→ Task goal: From the line with "Home (50, 140)" through the line with "Continue Shopping (410, 330)", inclusive, return each line of the data below exactly and leave the rest out.

(Stored items from a collection)
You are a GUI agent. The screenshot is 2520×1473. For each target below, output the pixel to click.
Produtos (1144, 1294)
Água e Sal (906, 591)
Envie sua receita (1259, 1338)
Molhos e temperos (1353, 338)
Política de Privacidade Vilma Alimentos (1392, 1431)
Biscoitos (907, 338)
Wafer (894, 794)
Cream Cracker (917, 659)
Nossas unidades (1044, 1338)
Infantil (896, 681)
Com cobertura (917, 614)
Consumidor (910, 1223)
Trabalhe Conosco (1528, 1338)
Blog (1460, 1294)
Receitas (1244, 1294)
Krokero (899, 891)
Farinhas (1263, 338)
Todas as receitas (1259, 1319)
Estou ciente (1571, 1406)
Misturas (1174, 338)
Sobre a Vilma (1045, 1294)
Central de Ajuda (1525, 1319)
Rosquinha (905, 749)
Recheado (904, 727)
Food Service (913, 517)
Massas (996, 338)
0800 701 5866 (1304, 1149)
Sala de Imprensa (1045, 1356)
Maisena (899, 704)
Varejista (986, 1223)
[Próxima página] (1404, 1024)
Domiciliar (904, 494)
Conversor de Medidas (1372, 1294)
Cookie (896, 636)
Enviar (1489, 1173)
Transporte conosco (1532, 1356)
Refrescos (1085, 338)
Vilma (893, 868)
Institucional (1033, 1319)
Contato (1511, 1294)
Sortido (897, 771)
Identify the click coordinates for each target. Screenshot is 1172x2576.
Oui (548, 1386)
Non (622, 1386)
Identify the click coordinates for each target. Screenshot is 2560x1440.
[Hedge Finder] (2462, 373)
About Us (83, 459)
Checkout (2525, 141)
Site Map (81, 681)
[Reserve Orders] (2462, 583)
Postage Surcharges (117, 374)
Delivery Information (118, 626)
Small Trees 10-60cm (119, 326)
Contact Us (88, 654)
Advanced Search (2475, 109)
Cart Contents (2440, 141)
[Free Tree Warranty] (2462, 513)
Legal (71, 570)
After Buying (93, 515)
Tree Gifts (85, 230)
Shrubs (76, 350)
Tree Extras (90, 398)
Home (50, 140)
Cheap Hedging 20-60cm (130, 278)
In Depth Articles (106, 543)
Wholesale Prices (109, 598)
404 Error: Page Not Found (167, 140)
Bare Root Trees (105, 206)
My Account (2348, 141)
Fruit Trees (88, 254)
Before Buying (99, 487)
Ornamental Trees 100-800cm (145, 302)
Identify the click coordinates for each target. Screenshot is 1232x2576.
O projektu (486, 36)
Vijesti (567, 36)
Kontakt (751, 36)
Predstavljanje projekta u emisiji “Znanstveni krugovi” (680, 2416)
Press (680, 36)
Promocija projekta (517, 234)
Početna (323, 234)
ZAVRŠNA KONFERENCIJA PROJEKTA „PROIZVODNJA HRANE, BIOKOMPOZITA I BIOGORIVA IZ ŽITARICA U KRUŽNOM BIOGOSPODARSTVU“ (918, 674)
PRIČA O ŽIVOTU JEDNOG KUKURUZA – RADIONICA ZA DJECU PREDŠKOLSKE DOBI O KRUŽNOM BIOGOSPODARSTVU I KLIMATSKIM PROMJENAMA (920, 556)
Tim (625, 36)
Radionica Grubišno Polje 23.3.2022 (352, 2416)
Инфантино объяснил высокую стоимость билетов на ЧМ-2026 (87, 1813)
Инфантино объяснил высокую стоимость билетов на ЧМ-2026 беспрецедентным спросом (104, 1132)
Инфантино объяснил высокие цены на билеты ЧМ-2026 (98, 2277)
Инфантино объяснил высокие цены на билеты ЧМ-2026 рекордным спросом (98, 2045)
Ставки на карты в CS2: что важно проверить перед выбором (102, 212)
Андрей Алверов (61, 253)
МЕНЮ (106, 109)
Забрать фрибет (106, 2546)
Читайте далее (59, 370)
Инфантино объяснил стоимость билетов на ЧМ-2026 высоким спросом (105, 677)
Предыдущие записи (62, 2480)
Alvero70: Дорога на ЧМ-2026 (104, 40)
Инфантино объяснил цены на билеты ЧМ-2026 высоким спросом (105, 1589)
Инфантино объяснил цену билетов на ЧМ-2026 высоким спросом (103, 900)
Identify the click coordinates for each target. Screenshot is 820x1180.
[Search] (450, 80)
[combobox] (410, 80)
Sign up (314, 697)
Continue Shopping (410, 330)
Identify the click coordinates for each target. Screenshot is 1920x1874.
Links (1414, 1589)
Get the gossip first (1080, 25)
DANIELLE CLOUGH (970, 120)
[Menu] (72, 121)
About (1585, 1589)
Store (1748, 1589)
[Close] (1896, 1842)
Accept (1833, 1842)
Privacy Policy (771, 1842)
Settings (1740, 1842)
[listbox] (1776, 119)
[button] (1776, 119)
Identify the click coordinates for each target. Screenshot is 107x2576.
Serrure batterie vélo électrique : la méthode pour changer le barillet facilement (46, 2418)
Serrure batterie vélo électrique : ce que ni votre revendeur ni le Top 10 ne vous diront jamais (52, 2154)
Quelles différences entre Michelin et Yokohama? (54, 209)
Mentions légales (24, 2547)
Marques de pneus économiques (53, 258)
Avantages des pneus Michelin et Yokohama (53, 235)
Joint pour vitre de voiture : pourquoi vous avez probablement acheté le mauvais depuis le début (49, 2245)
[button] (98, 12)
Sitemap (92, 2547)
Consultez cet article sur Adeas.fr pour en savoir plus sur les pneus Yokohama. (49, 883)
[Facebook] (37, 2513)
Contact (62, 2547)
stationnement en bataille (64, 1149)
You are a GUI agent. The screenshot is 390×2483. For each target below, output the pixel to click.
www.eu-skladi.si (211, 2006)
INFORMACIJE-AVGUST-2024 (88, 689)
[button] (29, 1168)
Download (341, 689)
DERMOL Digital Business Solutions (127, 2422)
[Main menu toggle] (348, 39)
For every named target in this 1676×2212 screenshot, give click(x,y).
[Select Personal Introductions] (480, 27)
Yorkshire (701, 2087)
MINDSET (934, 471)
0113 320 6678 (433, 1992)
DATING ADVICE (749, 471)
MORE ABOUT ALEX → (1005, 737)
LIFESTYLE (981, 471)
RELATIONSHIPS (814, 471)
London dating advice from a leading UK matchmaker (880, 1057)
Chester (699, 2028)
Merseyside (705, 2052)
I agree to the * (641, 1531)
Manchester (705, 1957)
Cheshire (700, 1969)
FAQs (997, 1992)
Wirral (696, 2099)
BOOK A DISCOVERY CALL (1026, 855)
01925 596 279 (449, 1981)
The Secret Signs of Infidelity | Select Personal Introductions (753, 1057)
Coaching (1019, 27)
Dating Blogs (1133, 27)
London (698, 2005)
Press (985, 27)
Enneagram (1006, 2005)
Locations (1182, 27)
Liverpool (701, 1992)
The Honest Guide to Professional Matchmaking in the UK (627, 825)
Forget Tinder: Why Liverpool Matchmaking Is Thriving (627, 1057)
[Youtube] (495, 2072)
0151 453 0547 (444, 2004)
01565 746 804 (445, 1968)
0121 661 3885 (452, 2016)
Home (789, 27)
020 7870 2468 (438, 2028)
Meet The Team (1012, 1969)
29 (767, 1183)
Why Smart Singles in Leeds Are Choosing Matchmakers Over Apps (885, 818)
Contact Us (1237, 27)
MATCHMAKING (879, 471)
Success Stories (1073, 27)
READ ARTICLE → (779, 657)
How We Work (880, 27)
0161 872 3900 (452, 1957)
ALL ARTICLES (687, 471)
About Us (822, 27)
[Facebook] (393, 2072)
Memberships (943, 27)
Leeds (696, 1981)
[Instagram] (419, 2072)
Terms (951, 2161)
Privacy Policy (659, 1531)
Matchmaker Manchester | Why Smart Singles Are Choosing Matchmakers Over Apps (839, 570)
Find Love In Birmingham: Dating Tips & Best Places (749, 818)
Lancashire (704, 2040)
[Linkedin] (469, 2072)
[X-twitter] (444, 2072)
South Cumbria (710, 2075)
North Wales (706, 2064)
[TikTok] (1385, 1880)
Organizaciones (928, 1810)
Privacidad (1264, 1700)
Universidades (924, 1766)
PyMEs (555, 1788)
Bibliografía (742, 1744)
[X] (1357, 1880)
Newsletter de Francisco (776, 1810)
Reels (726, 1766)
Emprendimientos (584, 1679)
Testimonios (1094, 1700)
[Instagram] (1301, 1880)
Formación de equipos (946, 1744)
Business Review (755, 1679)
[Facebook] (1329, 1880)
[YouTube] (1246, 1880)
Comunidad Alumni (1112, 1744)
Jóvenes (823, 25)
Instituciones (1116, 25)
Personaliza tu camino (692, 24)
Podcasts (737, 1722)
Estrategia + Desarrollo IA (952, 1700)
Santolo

→ Task output:
Home (50, 140)
Cheap Hedging 20-60cm (130, 278)
In Depth Articles (106, 543)
Wholesale Prices (109, 598)
404 Error: Page Not Found (167, 140)
Bare Root Trees (105, 206)
My Account (2348, 141)
Fruit Trees (88, 254)
Before Buying (99, 487)
Ornamental Trees 100-800cm (145, 302)
Identify the click coordinates for each target. Screenshot is 1232x2576.
O projektu (486, 36)
Vijesti (567, 36)
Kontakt (751, 36)
Predstavljanje projekta u emisiji “Znanstveni krugovi” (680, 2416)
Press (680, 36)
Promocija projekta (517, 234)
Početna (323, 234)
ZAVRŠNA KONFERENCIJA PROJEKTA „PROIZVODNJA HRANE, BIOKOMPOZITA I BIOGORIVA IZ ŽITARICA U KRUŽNOM BIOGOSPODARSTVU“ (918, 674)
PRIČA O ŽIVOTU JEDNOG KUKURUZA – RADIONICA ZA DJECU PREDŠKOLSKE DOBI O KRUŽNOM BIOGOSPODARSTVU I KLIMATSKIM PROMJENAMA (920, 556)
Tim (625, 36)
Radionica Grubišno Polje 23.3.2022 (352, 2416)
Инфантино объяснил высокую стоимость билетов на ЧМ-2026 (87, 1813)
Инфантино объяснил высокую стоимость билетов на ЧМ-2026 беспрецедентным спросом (104, 1132)
Инфантино объяснил высокие цены на билеты ЧМ-2026 (98, 2277)
Инфантино объяснил высокие цены на билеты ЧМ-2026 рекордным спросом (98, 2045)
Ставки на карты в CS2: что важно проверить перед выбором (102, 212)
Андрей Алверов (61, 253)
МЕНЮ (106, 109)
Забрать фрибет (106, 2546)
Читайте далее (59, 370)
Инфантино объяснил стоимость билетов на ЧМ-2026 высоким спросом (105, 677)
Предыдущие записи (62, 2480)
Alvero70: Дорога на ЧМ-2026 (104, 40)
Инфантино объяснил цены на билеты ЧМ-2026 высоким спросом (105, 1589)
Инфантино объяснил цену билетов на ЧМ-2026 высоким спросом (103, 900)
Identify the click coordinates for each target. Screenshot is 820x1180.
[Search] (450, 80)
[combobox] (410, 80)
Sign up (314, 697)
Continue Shopping (410, 330)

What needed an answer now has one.